Parle’s response was also full of flavor. Within hours, they fired back on social media with style. A direct counter strike that didn’t just acknowledge the invite, it matched its energy, motive, and biscuit-for-biscuit spirit. Their ad showed a vertically stacked spread of their icons like Parle-G, Monaco, Hide & Seek, and Krackjack. Arranged in a full-on rainbow gradient.
Their note: “Dear Britannia, Happy to help you with this initiative. We at Parle have been proudly serving India’s diversity not just for one month, but every month, every day.” It was pride in responding with their voice, on their terms.
The timing makes it an outstanding marketing strategy. Why? Because a 2024 Nielsen survey has found that 73 percent of Indian buyers prefer brands that take visible action on diversity. In other words, this was not creative flair, this was market math. An intelligent swing against loyalty, based on inclusivity, not merely brand purpose but positioning.
Britannia’s ad, designed by Enormous, left an empty slot in their rainbow lineup, practically daring Parle to fill it. Parle hit back with heritage, celebrating its legacy. The brand reminded everyone that it’s been in Indian homes for generations. And with arms wide open it embraced the cause. It’s a clean win-win for both brands to flex their creative muscle, keeping the rivalry deliciously alive.
What This Teaches Us About Co-Branding in 2025
At its core, this campaign wasn’t about biscuits, it’s about shared cultural capital.
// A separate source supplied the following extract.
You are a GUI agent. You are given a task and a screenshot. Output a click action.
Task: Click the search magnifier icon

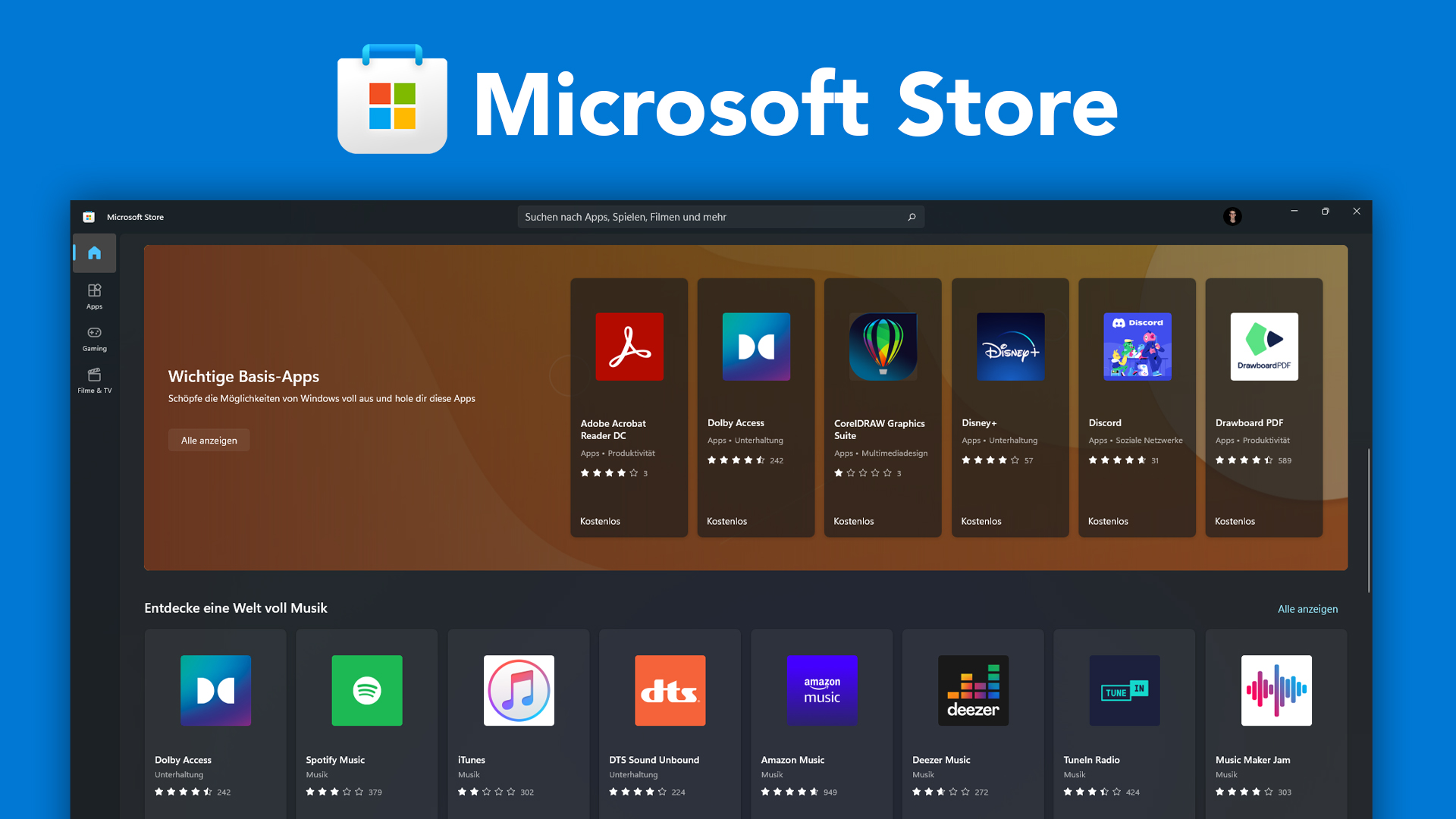coord(911,216)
When two legacy brands publicly shelve rivalry for a shared cause, they tap into something rare: collaborative credibility. What made it work was the timing. Pride Month provided the perfect social backdrop. Britannia’s “empty slot” was also a subtle yet powerful creative device. It did not eliminate competition but recognized it. Parle responded to it, not to level the competition, but to season it. This is the type of brand interaction that attracts attention since it is uncommon. Both brands remained themselves but meant something greater. With co-branding evolving in India, particularly in purposeful spaces, marketers might want to note that true inclusion is not to distract from the competition, but to amplify it.